April, 2013
Regional Report

Rake Away Dead Rose Foliage

Clean up dead rose foliage that's gathered under the shrubs over winter as it may contain overwintered fungal diseases. Rake up and dispose of it as yard debris for community composting operations. Don't put it in your home compost pile. The heat of commercial composting processes will kill the fungus. Most home compost piles don't get hot enough to do that.

Weed Ornamental Beds

Pull or dig out weeds while they're small and easy to remove from your gardens.

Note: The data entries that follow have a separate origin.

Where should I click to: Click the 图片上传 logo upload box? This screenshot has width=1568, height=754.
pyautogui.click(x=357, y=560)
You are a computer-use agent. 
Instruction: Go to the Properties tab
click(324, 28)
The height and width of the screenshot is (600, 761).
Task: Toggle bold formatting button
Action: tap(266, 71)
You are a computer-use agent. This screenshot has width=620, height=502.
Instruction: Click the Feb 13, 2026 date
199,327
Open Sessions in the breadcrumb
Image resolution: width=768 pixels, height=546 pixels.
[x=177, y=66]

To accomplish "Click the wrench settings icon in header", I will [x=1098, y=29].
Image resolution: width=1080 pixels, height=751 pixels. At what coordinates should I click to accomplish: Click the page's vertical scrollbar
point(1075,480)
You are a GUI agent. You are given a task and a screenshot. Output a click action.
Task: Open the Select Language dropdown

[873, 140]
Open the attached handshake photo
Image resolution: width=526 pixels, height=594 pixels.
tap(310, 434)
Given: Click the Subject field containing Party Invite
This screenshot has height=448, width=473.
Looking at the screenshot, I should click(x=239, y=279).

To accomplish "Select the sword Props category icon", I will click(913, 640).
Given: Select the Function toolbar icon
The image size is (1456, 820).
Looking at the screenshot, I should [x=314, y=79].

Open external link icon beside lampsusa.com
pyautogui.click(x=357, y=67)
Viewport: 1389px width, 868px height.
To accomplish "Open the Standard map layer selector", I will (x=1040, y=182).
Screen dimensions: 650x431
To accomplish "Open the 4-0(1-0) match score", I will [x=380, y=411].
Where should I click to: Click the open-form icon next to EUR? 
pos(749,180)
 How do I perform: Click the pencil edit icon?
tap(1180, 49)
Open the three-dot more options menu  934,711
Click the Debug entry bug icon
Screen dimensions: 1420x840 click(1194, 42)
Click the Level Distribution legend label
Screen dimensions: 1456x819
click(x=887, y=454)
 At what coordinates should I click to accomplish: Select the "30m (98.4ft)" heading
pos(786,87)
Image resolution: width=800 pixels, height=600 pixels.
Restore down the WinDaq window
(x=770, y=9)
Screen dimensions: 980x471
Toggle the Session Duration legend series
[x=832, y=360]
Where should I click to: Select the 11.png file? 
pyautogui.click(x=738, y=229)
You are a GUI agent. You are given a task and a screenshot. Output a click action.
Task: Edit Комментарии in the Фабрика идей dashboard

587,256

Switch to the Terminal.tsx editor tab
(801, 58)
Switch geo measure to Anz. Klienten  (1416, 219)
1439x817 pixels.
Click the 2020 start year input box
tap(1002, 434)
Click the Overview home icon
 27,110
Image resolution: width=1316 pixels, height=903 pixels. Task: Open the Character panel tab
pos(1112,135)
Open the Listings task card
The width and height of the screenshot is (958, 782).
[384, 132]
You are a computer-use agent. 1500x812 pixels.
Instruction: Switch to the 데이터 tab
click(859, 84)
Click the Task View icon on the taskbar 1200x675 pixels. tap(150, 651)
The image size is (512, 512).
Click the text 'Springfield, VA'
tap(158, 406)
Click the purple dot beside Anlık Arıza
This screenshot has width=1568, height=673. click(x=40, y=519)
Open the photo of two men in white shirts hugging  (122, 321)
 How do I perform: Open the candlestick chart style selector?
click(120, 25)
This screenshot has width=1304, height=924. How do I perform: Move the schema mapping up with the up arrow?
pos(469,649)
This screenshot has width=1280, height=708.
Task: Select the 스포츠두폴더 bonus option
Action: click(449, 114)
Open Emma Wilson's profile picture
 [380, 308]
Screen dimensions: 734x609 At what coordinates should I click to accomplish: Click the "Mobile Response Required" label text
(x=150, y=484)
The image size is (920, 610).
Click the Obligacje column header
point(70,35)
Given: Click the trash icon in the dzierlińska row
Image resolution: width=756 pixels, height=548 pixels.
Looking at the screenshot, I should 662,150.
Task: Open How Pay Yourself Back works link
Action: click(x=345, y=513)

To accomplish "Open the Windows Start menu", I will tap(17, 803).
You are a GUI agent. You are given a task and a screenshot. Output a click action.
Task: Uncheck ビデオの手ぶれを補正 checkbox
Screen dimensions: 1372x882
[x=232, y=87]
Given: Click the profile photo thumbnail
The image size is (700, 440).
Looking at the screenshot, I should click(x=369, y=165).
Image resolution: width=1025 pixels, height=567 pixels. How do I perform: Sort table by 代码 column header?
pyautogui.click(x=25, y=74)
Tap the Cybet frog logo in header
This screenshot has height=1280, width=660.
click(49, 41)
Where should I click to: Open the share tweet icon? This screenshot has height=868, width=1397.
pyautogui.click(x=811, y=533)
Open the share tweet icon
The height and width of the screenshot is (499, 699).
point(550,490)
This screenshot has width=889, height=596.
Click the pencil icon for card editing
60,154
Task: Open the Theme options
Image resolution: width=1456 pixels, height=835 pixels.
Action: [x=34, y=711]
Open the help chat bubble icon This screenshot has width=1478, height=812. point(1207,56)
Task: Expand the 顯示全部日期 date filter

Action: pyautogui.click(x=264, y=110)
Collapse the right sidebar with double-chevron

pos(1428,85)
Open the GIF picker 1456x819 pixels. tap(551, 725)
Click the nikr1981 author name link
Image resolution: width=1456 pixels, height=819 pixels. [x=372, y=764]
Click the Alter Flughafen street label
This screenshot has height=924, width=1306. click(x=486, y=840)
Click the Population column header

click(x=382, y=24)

Begone, thistle, creeping Charlie, quickweed, velvet leaf, wild violet, pigweed, knotweed, pokeweed, black nightshade, black medic, henbit, quackgrass, dock, fleabane, chickweed, ragweed!

Get a Headstart with Mulch

Yes, you've weeded and the beds are tidy - for now. Do yourself the biggest favor of the year and mulch now. A generous 3 inches of organic mulch -- shredded hardwood bark, licorice root, shredded leaves -- will keep most weed seeds in the soil from sprouting and seeds that sprout on the surface of the mulch from taking quick root. Three inches will compress to about 2 inches. Keep mulch about three inches away from perennial crowns, the bases of shrubs, and tree trunks.

Clip Off Dead Lilac Flowers

Make way for this year's blooms. Clip off the now empty, twiggy clusters that held last year's lilac flowers.

Beware Poison Ivy

Leaves of three, let them be! Poison ivy can take several forms, growing as a shrub, vine, or groundcover. Young leaves are shiny red. Mature green leaves may or may not be notched. Sometimes the stems are red, have a reddish cast, or have red nodes. Come autumn, poison ivy leaves turn orange or red. Toxicodendron radicans is a North American native plant. Its leaves, stems and roots contain urushiol, which causes dermatitis in 85 percent of people who touch it.